"Wisdom Language for the Frontiers"
Address of Father General, Adolfo Nicolás SJ
CLC General Assembly in Lebanon, 4th August, 2013
PDF
1.
The need of the present moment
Today, I want to
share something that has been on my mind for a while. Let me
start with June 25 which is barely a month ago. That morning I
was visited by two Religious. Towards the end of the visit they
asked me “What do you think are the most urgent needs of the
Church today? What should be our priorities? That’s a surprising
question when you feel that the conversation is coming to an
end, because it starts all over again. This is a question that
we ponder over very much in our hearts, in our minds.
That same
afternoon I had an appointment with Pope Francis, and we both
arrived at the same question “How can the Society of Jesus best
help and serve the Church?”
The answer to these
questions had in a way already been given three days earlier
when the Pope had met Fr. Dumortier, the Rector of the Gregorian
University.

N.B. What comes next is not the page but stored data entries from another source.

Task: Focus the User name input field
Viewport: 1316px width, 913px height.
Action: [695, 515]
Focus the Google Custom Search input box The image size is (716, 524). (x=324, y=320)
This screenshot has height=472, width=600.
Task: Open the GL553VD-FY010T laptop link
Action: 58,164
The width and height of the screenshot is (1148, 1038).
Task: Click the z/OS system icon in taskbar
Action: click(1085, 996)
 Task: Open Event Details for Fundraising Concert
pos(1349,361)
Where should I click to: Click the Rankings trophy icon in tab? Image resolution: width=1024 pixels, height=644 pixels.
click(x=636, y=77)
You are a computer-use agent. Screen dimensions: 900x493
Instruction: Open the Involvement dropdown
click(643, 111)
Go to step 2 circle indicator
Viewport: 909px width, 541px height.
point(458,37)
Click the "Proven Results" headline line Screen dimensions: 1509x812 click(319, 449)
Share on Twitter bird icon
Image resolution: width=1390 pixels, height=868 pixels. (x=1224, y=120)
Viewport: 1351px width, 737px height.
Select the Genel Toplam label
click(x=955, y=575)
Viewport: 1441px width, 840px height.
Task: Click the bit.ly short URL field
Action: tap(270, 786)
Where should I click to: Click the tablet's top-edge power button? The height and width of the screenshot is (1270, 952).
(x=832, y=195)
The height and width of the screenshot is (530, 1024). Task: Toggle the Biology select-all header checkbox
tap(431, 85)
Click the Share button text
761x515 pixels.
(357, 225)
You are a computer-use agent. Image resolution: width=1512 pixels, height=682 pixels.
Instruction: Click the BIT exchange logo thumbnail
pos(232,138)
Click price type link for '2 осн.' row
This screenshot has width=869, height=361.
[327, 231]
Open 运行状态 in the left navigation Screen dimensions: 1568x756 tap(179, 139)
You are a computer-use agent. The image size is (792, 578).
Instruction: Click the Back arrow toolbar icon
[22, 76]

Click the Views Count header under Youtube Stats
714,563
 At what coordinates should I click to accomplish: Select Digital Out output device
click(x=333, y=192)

The Pope had conveyed to the Rector that he expected
Jesuits to take the Intellectual Apostolate very seriously. He
affirmed his desire that priests should go out to the periphery
because it is from there that one gets a better view of the
Church and how it is functioning. He continued by saying that
the experience of the periphery is very important but it needs
to be complemented by reflection at the centre. Without
reflection at the centre, the experience of the periphery does
not bear the fruits of the gospel that the Lord wants. So this
was the Pope’s reflection.
On the other hand, we
had a meeting of Jesuit Universities in 2010 in Mexico. A slogan
that caught the imagination of those present was ‘The biggest
danger today is the Globalization of Superficiality". The
message that came through in Mexico is that we Jesuits have to
aim and direct our efforts at Depth – depth in our reflections,
in our understanding of reality, in our spirituality, etc. This
same message had been given to me often by the previous Pope,
Benedict XVI. Every time I met him, he would hold my hands and
say, “The Church expects depth from the Society of Jesus - depth
in study and depth in spirituality”.
So I think there is a
concurrence that this is the need of the present moment. In
today’s world, we are flooded with information. Just Google a
particular topic and you will find thousands of pages telling
you something on that topic. But nobody tells you what the truth
is, nobody. And Google can’t. There is no sense of the truth, no
criteria for finding out how true the facts are. We risk making
judgements with mere information and therefore make wrong
judgements.
During my flight
coming here, I was reading on my Kindle a book “Difficult
Conversations”. The book is about the fact that all of us have
difficult conversations whether it be in the family, in
religious life, in management etc. People have difficult
conversations because they disagree on something important. The
book goes on to say that there are actually three conversations
which keep criss-crossing. The first is the conversation of
facts “What is really happening?” The second is the conversation
of feelings “Do I feel hurt, neglected, taken for granted?”
Finally, there is the conversation of identity which touches on
my value and self worth “Who does he think I am?” The book helps
us to be aware of these three levels in order to handle the
conversations better.
All of this points to
the fact that we need depth. We need “to know” with a certain
amount of reflection and a certain amount of wisdom.